Ho deciso di ascoltarlo dopo un anno, non so neanche bene il perché, ma forse è per la sconfinata fiducia che questa band si è guadagnata nel corso degli anni. Uno dei pochi bastioni rock su cui si regge il panorama mainstream della musica italiana.Diciamo che questi due dischi sono uno la naturale evoluzione dell'altro.
Affascinati e rapiti dal Sud America ne L'uomo Sogna di Volare avevano perso quasi integralmente la loro radice rock blues con ballate molto percussive e molto MTV.
Che rumore fa la felicità appena uscita come primo singolo apripista del disco mi aveva messo proprio di cattivo umore, ancora una ballata d'amore, per carità sapientemente suonata, scritta e registrata..."ma si sa che la routine non si sposa al R&R", ero proprio stanco di sentirli in tonalità minori, innamorati e un pochino sdolcinati.
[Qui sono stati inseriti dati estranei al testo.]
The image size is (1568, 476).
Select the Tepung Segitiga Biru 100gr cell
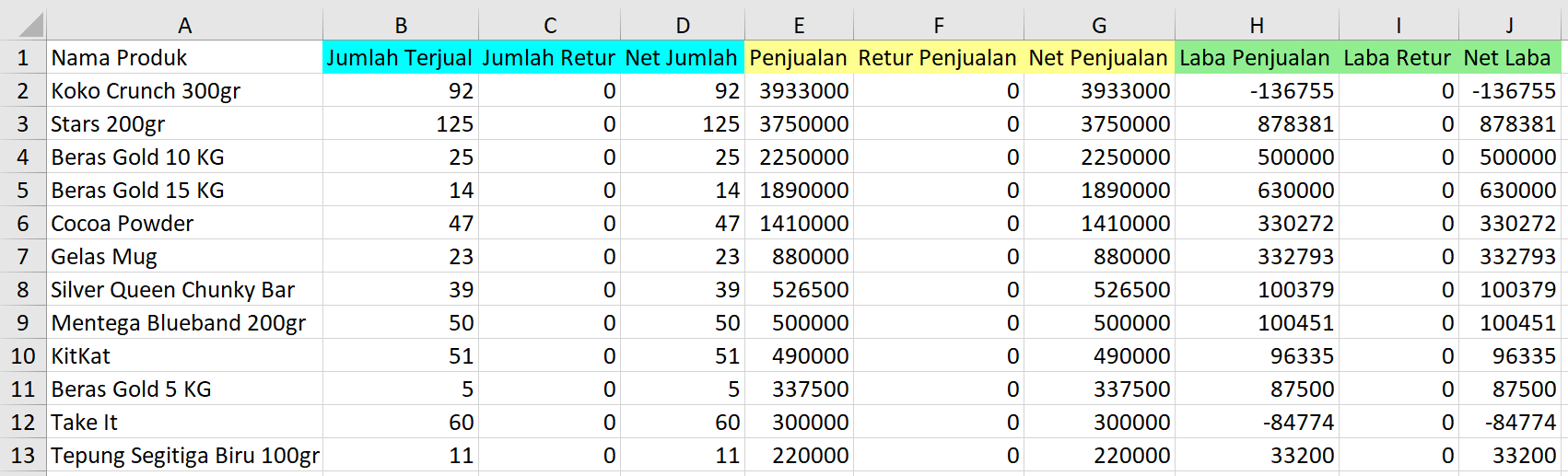(184, 456)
Ma poi ti metti le cuffie dell'Ipod e ti senti queste percussioni che ti trascinano in vortice di danza e rum, gangia e tango e la voce di Pau, sempre più alto e dinoccolato, ci racconta con Radio Conga, Il Libro In Una Mano La Bomba Nell'Altra, Malavida en Bs.AS, Soy Taranta tutte le contraddizioni e dicotomie di questo affascinante e sconvolgente paese che è anche un po' il nostro ("[...] Terra di mare che mi consola" da Soy Taranta) e a volte non si capisce se parli della Puglia o della Terra Del Fuoco.
Certo amici miei, le influenze non mancano, ci sono innumerevoli riferimenti musicali da cui si sono abbeverati i nostri ragazzi di Olmo d'Arezzo, c'è il tango, come detto, c'è il reggae di Gioa Infinita, ci sono i Clash su tutti, ma c'è anche Roy Paci qui e lì su tutto il disco, che con la sua fantastica tromba dà un taglio ancora più etno rock popolare alla Sud Sound System o alla Modena City Ramblers, ma ci si sente anche tanto Manu Chao e i suoi Mano negra, c'è il mai troppo compianto Rino Gaetano e c'è finalmente, nuovamente, quel rock blues sporco che aveva caratterizzato i loro primi, fantastici dischi.
Per quel che mi riguarda il brano migliore è Il Ballo Decadente. Si apre con un fischietto ed una chitarra in levare che ci scagliano con un ritmo incalzante e una registrazione di una qualità sopraffina sulle miserie della nostra terra (o parla della crisi economica argentina? troppe affinità nelle crisi di questi due paesi), del nostro popolo, dei nostri politici, soprattutto di uno fra questi che mi rifiuto di nominare, anche se tutti sapete di chi si parla. Pau e soci sono cresciuti e non si tirano indietro, affrontano anche temi grandi senza essere pedanti e banali ma con l'esperienza vissuta in questi anni di viaggio e di ricerca, non solo musicale. Una consapevolezza dettata anche dalla voglia di non riproporre in eterno lo stesso disco ma rimettersi in gioco e rischiare, e rischiando in HellDorado hanno fatto centro con un album tirato, gioioso, maturo, colorato e intrigante.
Dimenticavo Ululallaluna deve molto nei riff di chitarra agli Offspings di "Pretty Fly (for a white guy)" e "Original Pranksters" ma loro, i Negrita stessi, ammettono "Non esiste più un innocente in questo mondo fetente", e chi è senza peccato scagli la prima pietra!